*** Materials provided ***

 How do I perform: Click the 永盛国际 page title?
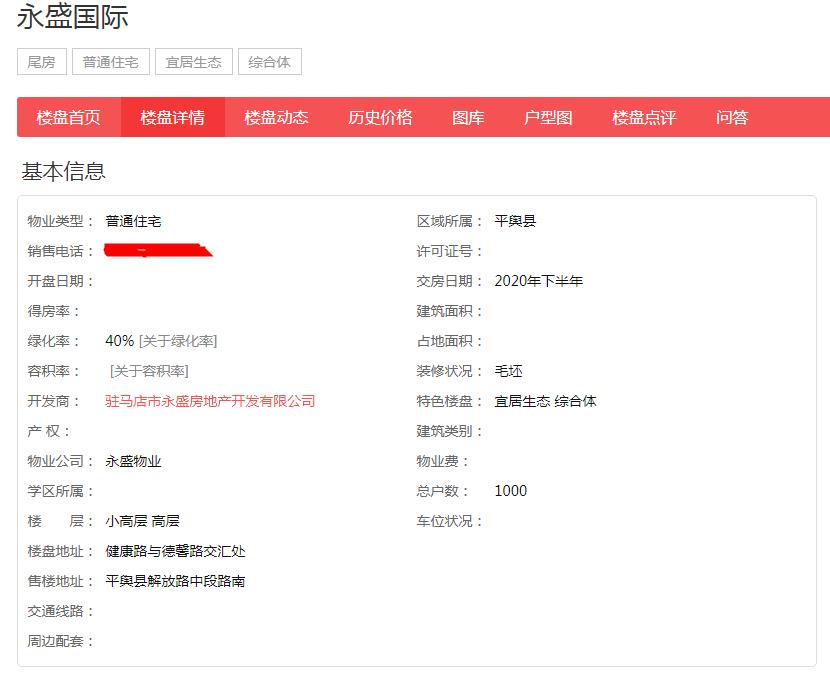73,17
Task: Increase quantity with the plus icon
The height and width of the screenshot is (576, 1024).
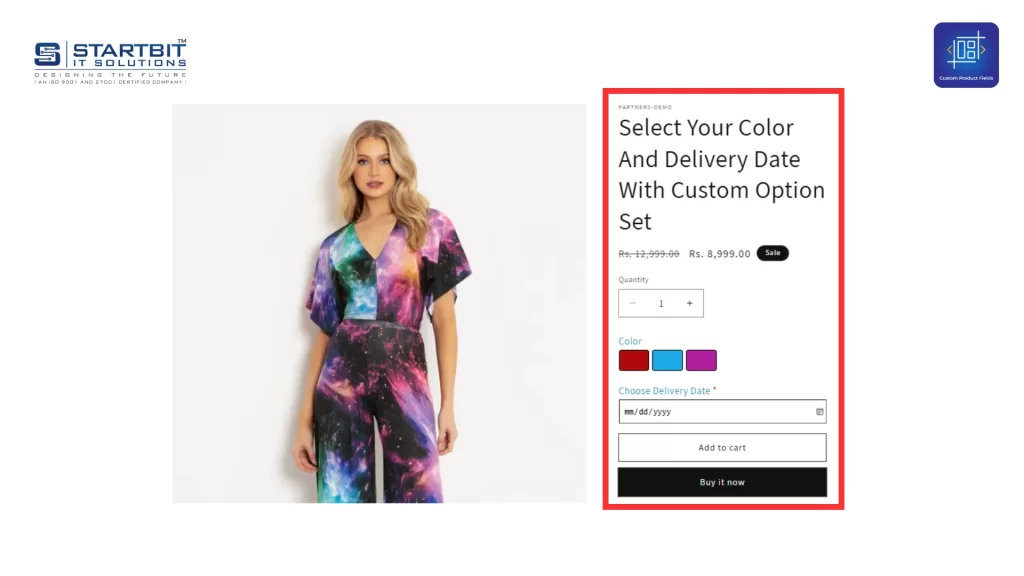Action: (x=689, y=303)
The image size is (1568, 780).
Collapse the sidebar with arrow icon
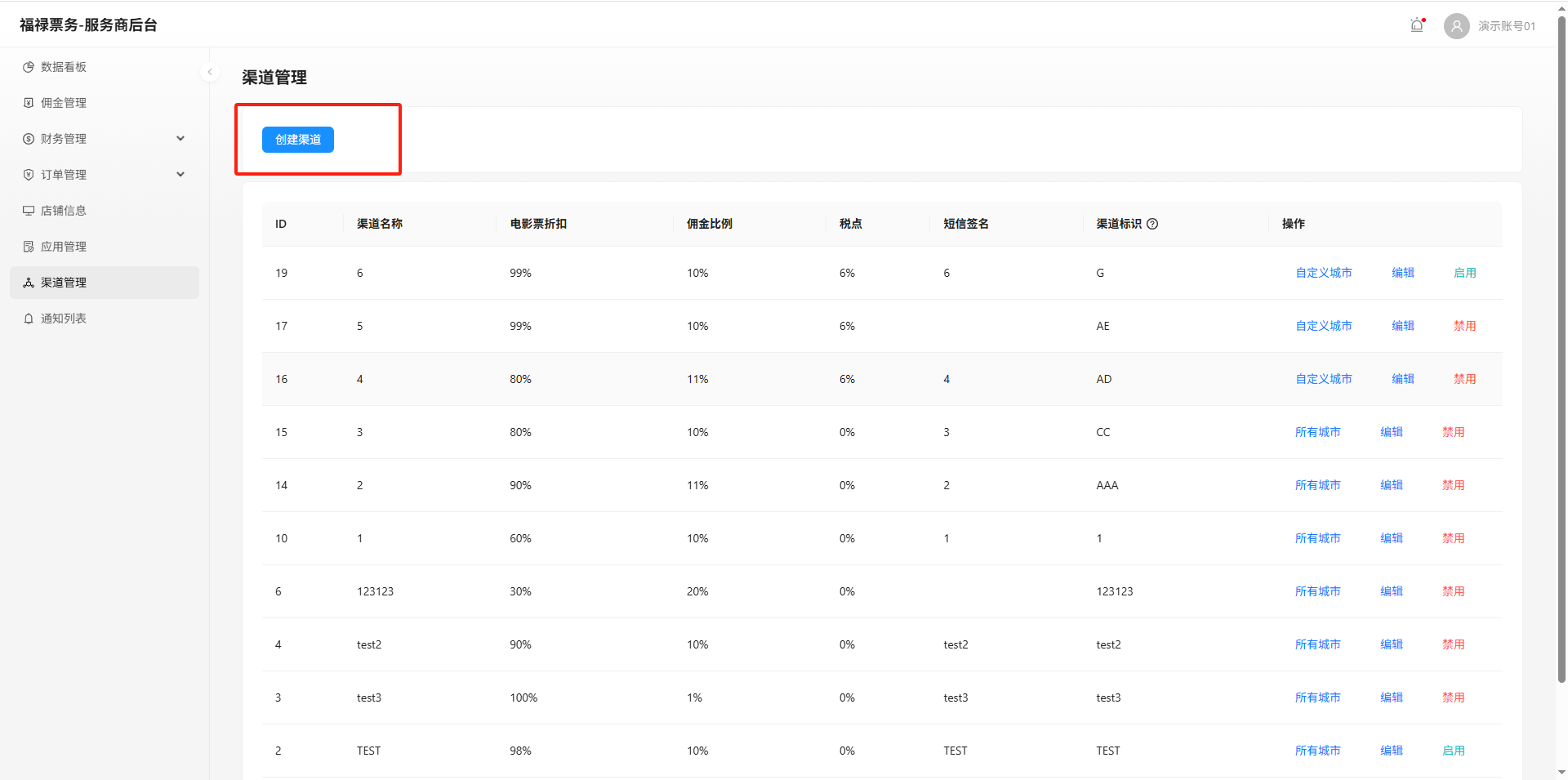coord(210,72)
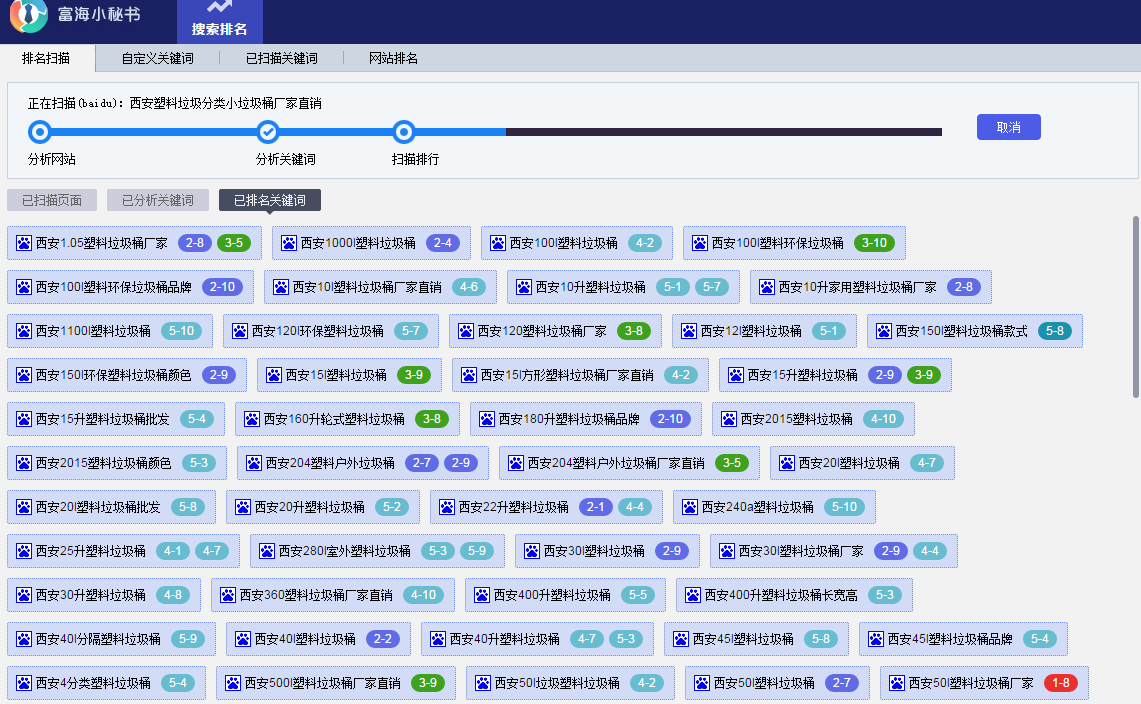The width and height of the screenshot is (1141, 704).
Task: Switch to the 已分析关键词 view
Action: (x=157, y=200)
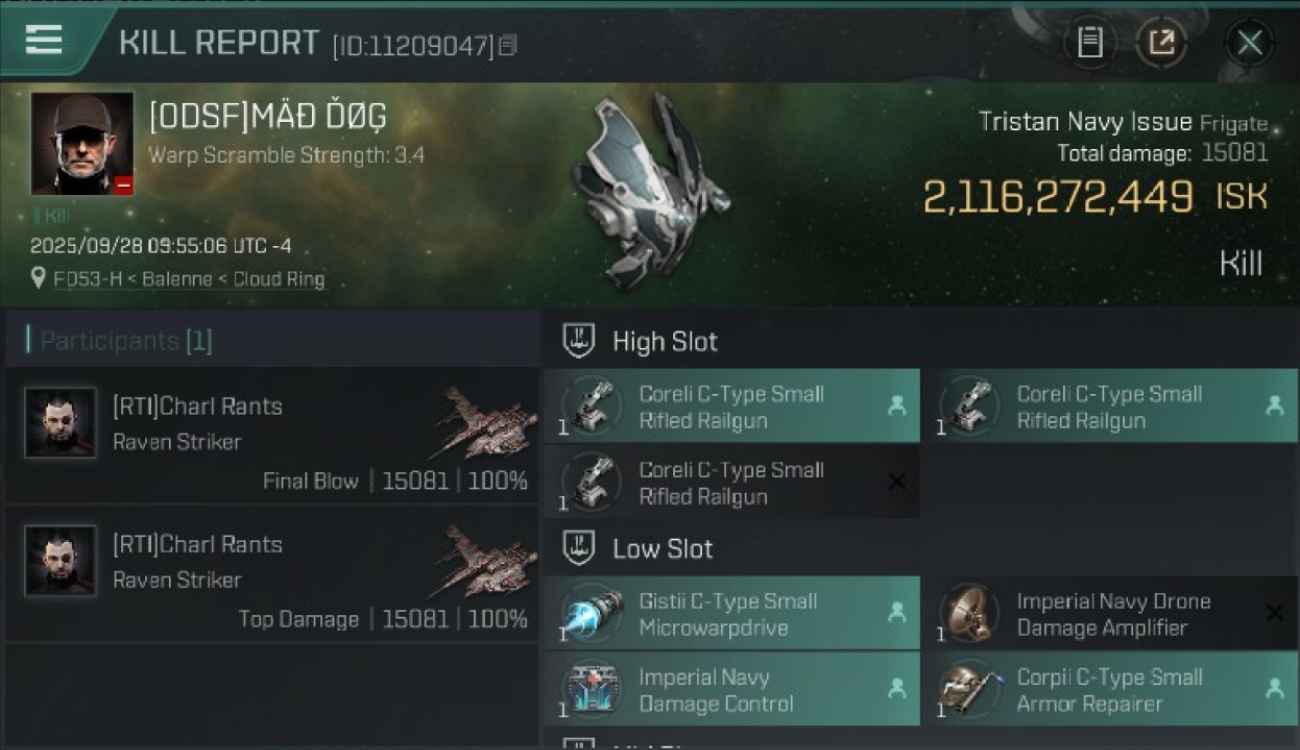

***

* [Exercise directions]
The required output is each line above restated verbatim, with all images omitted.

* [The answer]
 How do I perform: Click the 永盛国际 page title?
73,17
Task: Increase quantity with the plus icon
The height and width of the screenshot is (576, 1024).
Action: (x=689, y=303)
The image size is (1568, 780).
Collapse the sidebar with arrow icon
coord(210,72)
The width and height of the screenshot is (1141, 704).
Task: Switch to the 已分析关键词 view
Action: (x=157, y=200)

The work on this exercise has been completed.